I will be the first to admit I know nothing about the intricacies of horse racing, except perhaps that Secretariat was the most spectacular horse I have seen. But I do know a considerable amount about the perception of things, particularly in regard to sports (assuming you agree horse racing is a sport). What I know about horse racing is the Kentucky Derby is still one of the dates in the sports calendar that is an important spot on the sports landscape.  

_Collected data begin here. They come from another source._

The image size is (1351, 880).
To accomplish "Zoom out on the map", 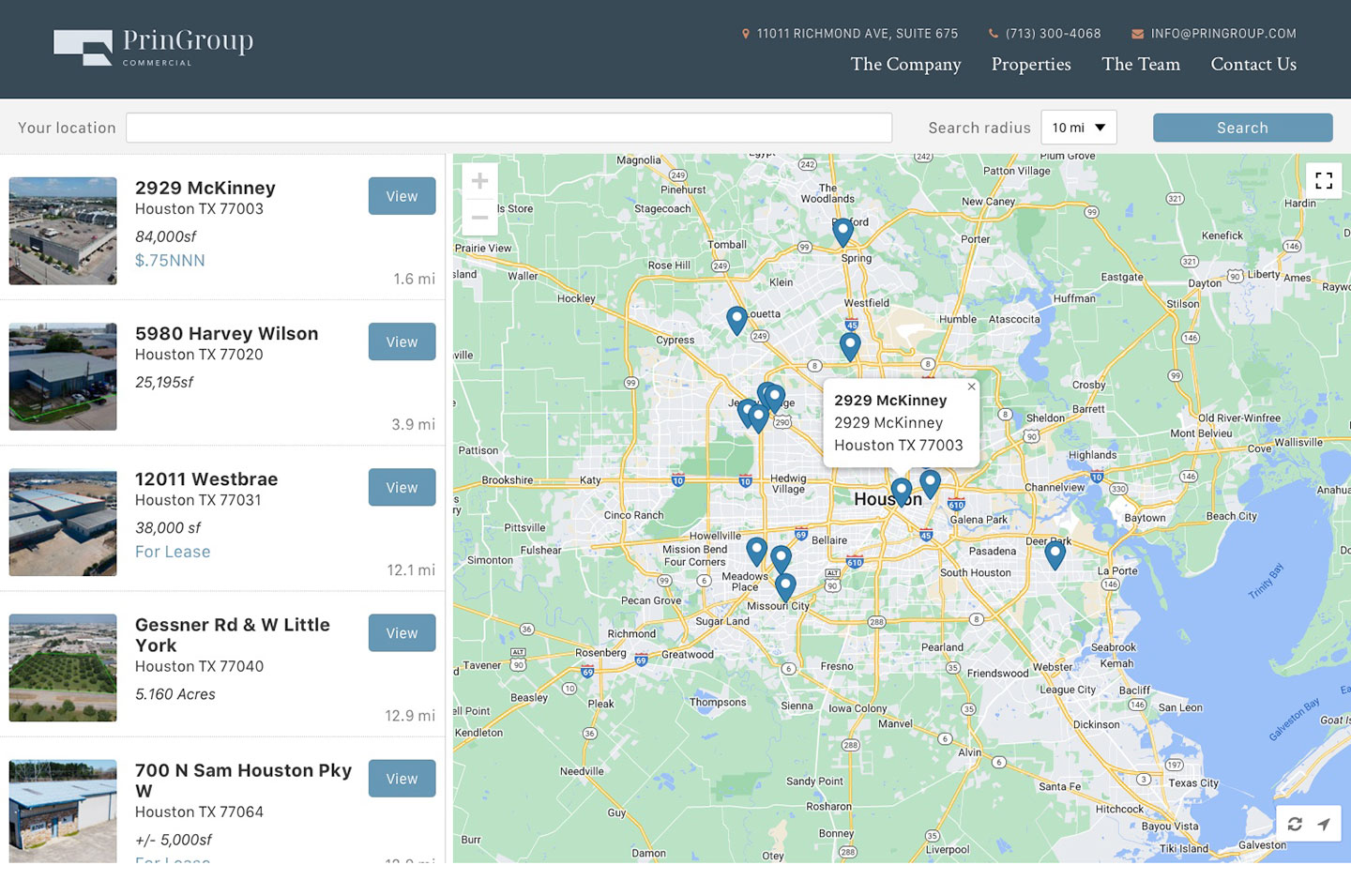I will tap(479, 217).
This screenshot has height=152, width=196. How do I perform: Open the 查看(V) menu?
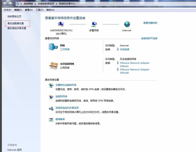[29, 10]
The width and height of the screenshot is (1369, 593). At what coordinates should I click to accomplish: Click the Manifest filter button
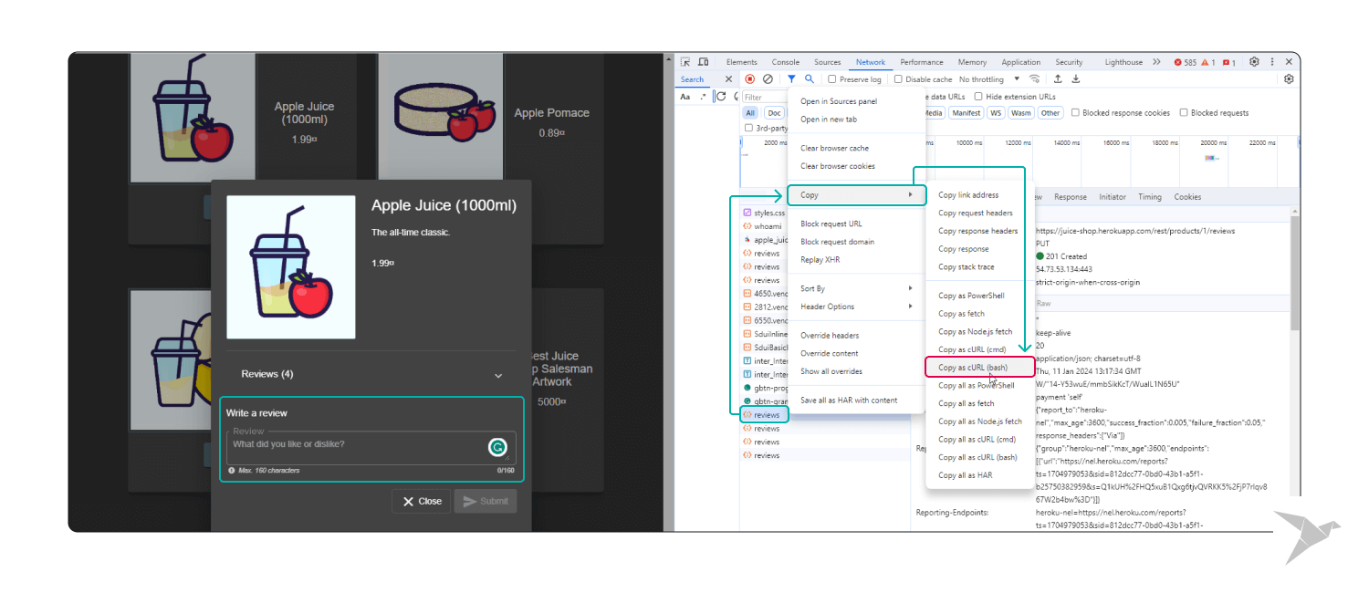965,113
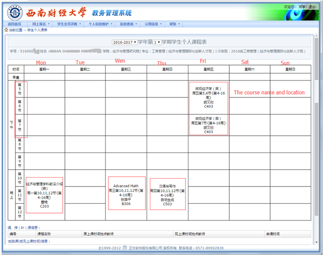Click the university emblem logo
Screen dimensions: 323x255
pyautogui.click(x=13, y=11)
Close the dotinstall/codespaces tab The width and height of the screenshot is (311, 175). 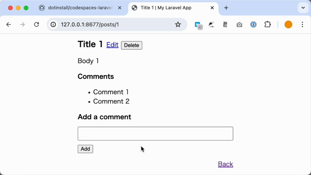(120, 8)
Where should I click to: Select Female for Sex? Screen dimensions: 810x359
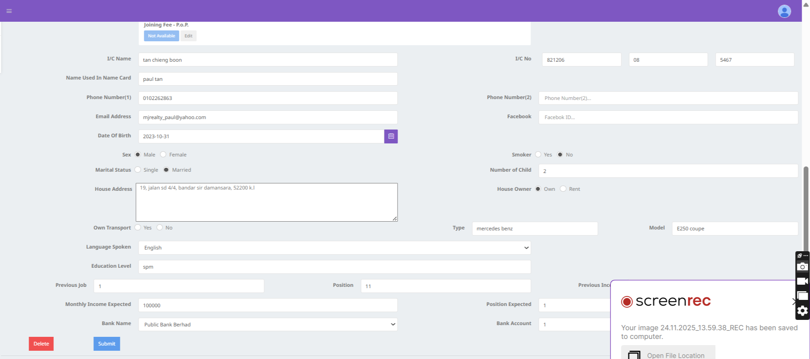pyautogui.click(x=163, y=155)
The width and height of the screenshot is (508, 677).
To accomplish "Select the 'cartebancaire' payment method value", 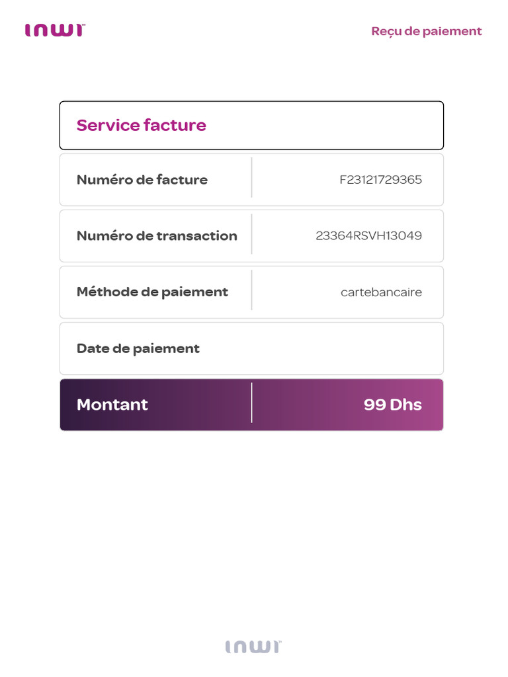I will click(x=381, y=292).
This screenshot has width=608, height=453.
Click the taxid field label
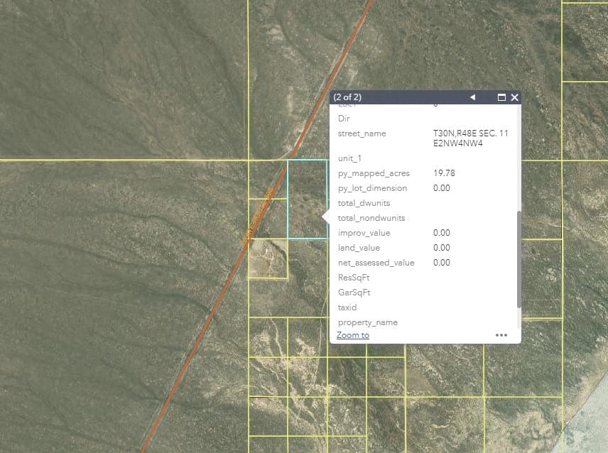(x=347, y=307)
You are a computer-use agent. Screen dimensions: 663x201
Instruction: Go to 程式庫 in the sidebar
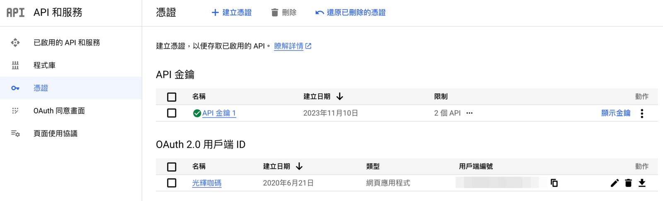click(x=44, y=65)
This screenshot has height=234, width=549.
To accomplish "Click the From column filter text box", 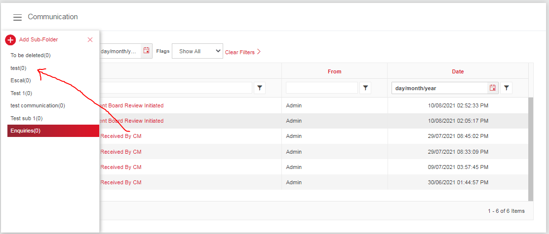I will pyautogui.click(x=321, y=88).
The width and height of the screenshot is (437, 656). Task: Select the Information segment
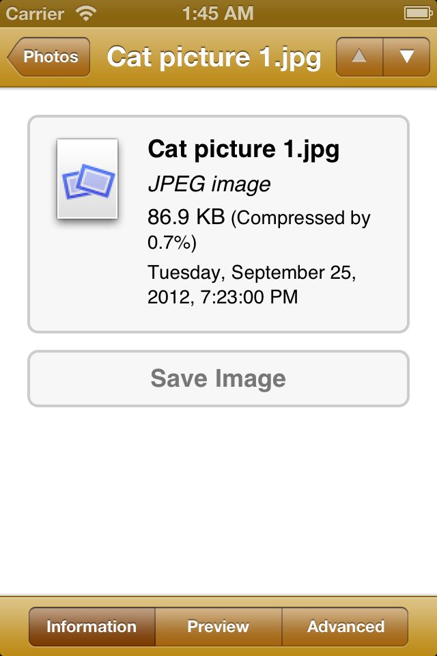pos(91,627)
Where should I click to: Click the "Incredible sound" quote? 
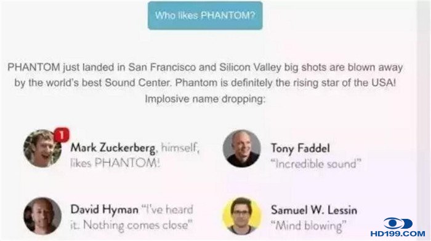(315, 164)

And, while the pageantry of the Derby is what stands out, whether it is because of mint juleps, hats or the legends of the infield at Churchill Downs, the sport needs the Kentucky Derby as the first step of the Triple Crown, which make the television ratings go up. Last week, Maximum Security was disqualified, allowing 65-1 longshot Country House to become the second-biggest underdog to win the race, going all the way back to 1913 when Donerail upset the field, paying out $194.90 for a $2 bet.

I have always felt if we had the technology in sports to keep or overturn a call, we should use it, which is what happened in last week’s Kentucky Derby. And don’t forget the horrible non-call in last season’s NFC Championship game. In baseball, a call on a sliding runner should not be made if the umpires are looking to see if a tag was applied, but in the process determine the runner’s foot came off the bag for a split second. 

There is something to be said for the spontaneity of the play and the call. The obvious one was the non-perfect game pitched by Detroit’s Armando Galarraga against the Cleveland Indians on June 2, 2010, when umpire Jim Joyce missed a call at first base which would have been the 27th out. Joyce missed the call, but even if they had gone to replay and changed the call, the anticipation by the crowd would have been taken away. Sometimes the missed call becomes part of the play or the legacy of the game.

Maybe that is not a great example, but maybe it would have been better if the Derby stewards would have just looked the other way, or they could have left the call alone, which would be a more memorable outcome than waiting 20 minutes to make the call. Most people would understand that the weather conditions and the slight interference were understandable. The point is, human error has always been a part of sports. I just think there is a time and a place in sports for the letter of the law to be overlooked.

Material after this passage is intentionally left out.